Imprisoned Azeri Journalist Enters Hunger Strike

Published: 23 September 2019

AfganMukhtar

Afgan Mukhtarli (Photo: Afgan Mukhtarli/Facebook)

By OCCRP

An Azerbaijani reporter serving a six-year sentence for illegally carrying cash over the border entered a hunger strike on Sunday in protest over how prison staff was treating his lawyer, an activist reported.

In May 2017, Afghan Mukhtarli disappeared from Tbilisi and reappeared two days later in a Baku courtroom. He was found guilty of illegally crossing the border back into his native Azerbaijan, assaulting a border guard, and carrying 10,000 euro of undeclared currency.

Mukhtarli, however, claims he was kidnapped in Georgia, forced across the border while the money was planted on him.

“I started a hunger strike because of the lawless action and violence against my lawyer Nemat Karimli,” Mukhtarli said, according to activist Samir Asadli. He also accused the deputy chairman of the prison administration Emin Eminaliyev for the harassment.

§ Required action
Continue the article about the imprisoned Azerbaijani journalist's hunger strike from the point where it stops.

§ Given data
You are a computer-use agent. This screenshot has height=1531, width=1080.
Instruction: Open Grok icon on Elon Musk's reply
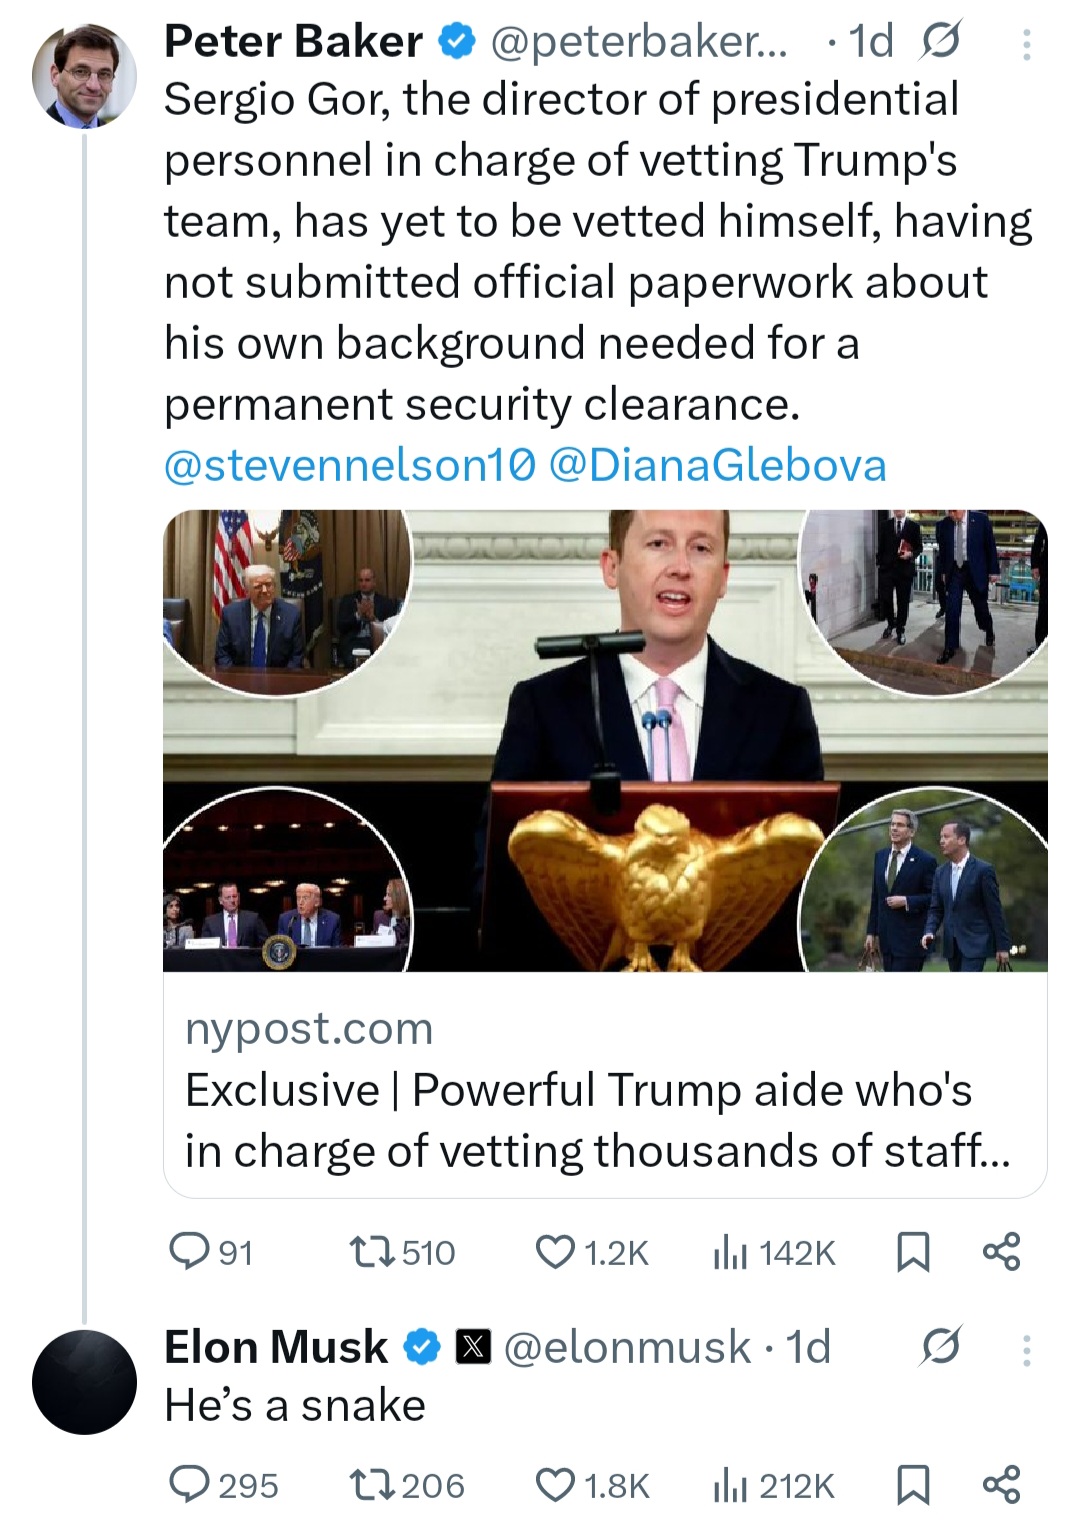[x=942, y=1346]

§ Response area
After visiting his client on Saturday, the lawyer was searched and guards tried to read the notes he took during the meeting with Mukhtarli, Meydan reported. After the lawyer tried to stop them, Eminaliyev allegedly forcefully took his bag.

“He read my notes and took them to the chairman. They kept me for 45-50 minutes in one of their rooms, then gave me my documents back and let me go,” Karimli said in a Facebook post.

After he heard about the incident, Mukhtarli entered a hunger strike and stopped taking his medications. He urged President Ilham Aliyev to investigate the incident objectively.

“Afghan suffers from type 2 diabetes,” his wife, Leyla Mustafayeva, posted. “A hunger strike is harmful to his health. The risk of his falling into a coma is high.”

Mukhtarli’s trial was marked by controversies. His lawyer complained that none of his complaints were considered by the judge and Mukhtarli himself claimed the whole affair was an attack on freedom of speech.

In a two-page handwritten letter presented to the court in April 2018, Mukhtarli wrote to the judge: "Freedom of speech and the press can be silenced, but the voice of your conscience cannot be silenced.

His lawyers said they will take the case to the Human Rights Court in Strasbourg.